Avant d'être embauchée par Renata Morales, Ana Luisa Rodriguez avait son propre atelier de couture, rue Casgrain, à Montréal. Un temps, elle y fait de la sous-traitance, multiplie les contrats, s'initie par le biais au design de mode, grâce à Barilà, Denis Gagnon, Ève Gravel... Jusqu'à ce que «le vent tourne» dans l'industrie du textile au Québec et que la concurrence asiatique prenne le marché d'assaut, entraînant bon nombre de fermetures d'usines et de délocalisations.

Si le métier «coule dans le sang» d'Ana Luisa, comme une seconde nature, un talent qui se lègue d'une génération à la suivante dans sa famille, elle a le pressentiment qu'il lui faut ajouter une corde à son arc. Quand les premiers manufacturiers commencent à partir, elle se «prépare» à son tour et s'inscrit à l'École des métiers des Faubourgs, au cours de confection de vêtements façon tailleur.

«Si je voulais gagner ma vie avec la couture au Québec, je devais diversifier mes compétences. J'ai appris à tracer et à grader les patrons, à maîtriser la coupe, et pas seulement à assembler les vêtements. Bref, à toucher à tout», raconte cette Montréalaise d'origine dominicaine arrivée ici en 1989. Bientôt, Renata Morales «l'arrache» aux autres designers et la convainc de venir travailler pour elle.

Du croquis à la robe

Dans l'atelier du Vieux-Montréal où Ana Luisa a maintenant ses habitudes, quatre machines à coudre découpent l'espace, occupent des fonctions différentes: une surjeteuse, une machine à ourlet roulotté, une autre à ourlets invisibles, une dernière pour les coutures droites. Sur la table de coupe sont étendus des échantillons de tissus de couleurs vives, à la droite desquels est posé un dessin.

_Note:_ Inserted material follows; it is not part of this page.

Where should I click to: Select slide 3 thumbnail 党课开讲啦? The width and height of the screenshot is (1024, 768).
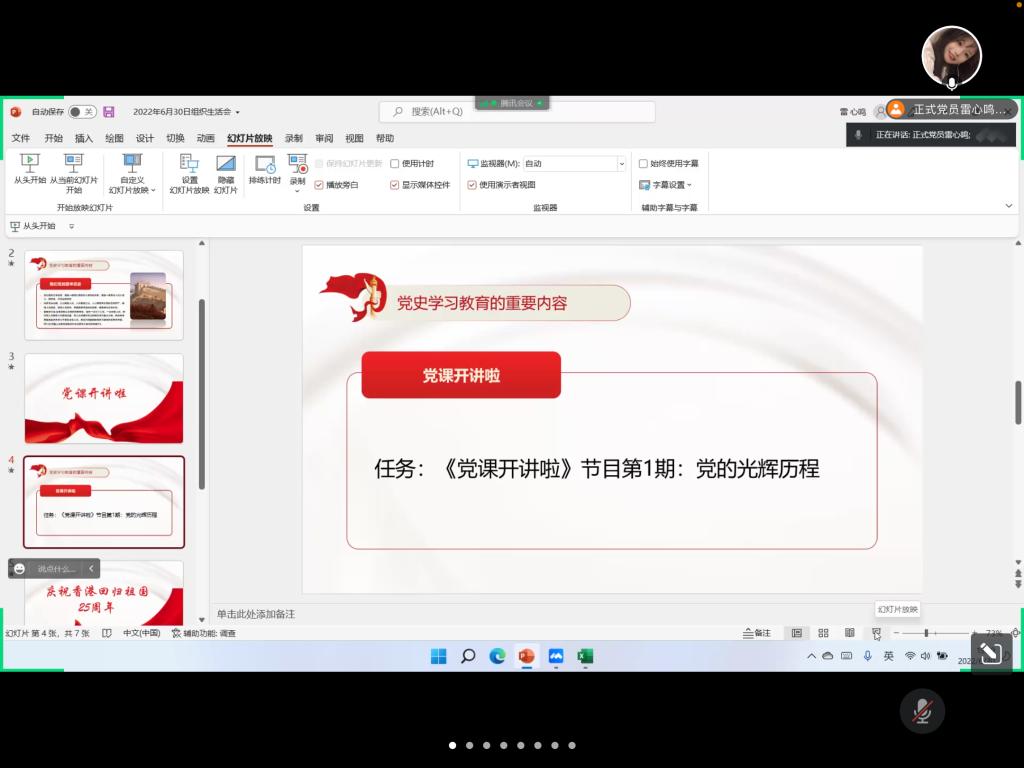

Elle nous tend le croquis, esquissé, vite fait, par sa patronne. Derrière le trait nerveux, on devine une robe au bustier asymétrique. Sur la jupe longue, les hachures verticales suggèrent des plis... Mais la néophyte n'ose pas déchiffrer davantage. «Et vous, Ana Luisa, qu'y comprenez-vous, à ce dessin?» Étonnement. «Ce que je comprends? Mais, je comprends la robe!»

«En industrie, chaque couturière s'active à une tâche précise. L'une s'occupe des pinces, l'autre des encolures. Ici, comme il s'agit d'une petite production, des pièces uniques pour la plupart, je dois être capable, à partir d'un croquis comme celui-là, d'imaginer un vêtement en entier et de le matérialiser, de le confectionner de A à Z», explique-t-elle.

PHOTO MARTIN CHAMBERLAND, LA PRESSE

Des outils de très haute précision.

Des châteaux dans les airs

«Mon travail, poursuit Ana Luisa, est de donner forme aux idées qui naissent dans la tête de Renata. Tous les designers ne sont pas nécessairement couturiers. Leur domaine est celui de l'imagination, ils bâtissent "des châteaux dans les airs". Pour eux, tout est faisable, jusqu'à preuve du contraire. Moi, je m'efforce de rendre l'impossible concret. Nous sommes constamment en dialogue.»

Difficile, après coup, de laisser la designer prendre tout le mérite? «Non, parce que tous ses vêtements découlent de sa créativité; elle voit plus loin. Je suis du côté de la technique, du travail manuel. Ce n'est pas sans raison qu'on parle de nous comme de "petites mains". Non seulement la profession exige beaucoup de dextérité, de délicatesse et de minutie, mais il s'agit aussi d'un poste d'exécution.»

Rien n'effraie Ana Luisa Rodriguez. Sa plus grande satisfaction: partir «de rien» pour en arriver à une création portée de façon élégante, rendre une femme heureuse parce qu'elle se trouve belle dans ses vêtements. «Je le vois tout de suite lorsqu'en découvrant sa silhouette dans le miroir, son regard s'illumine. Et ça me procure un bonheur immense. Je me dis qu'un tel sentiment dépasse la mode, ça devient de l'amour. La mode devient un geste fait par amour.»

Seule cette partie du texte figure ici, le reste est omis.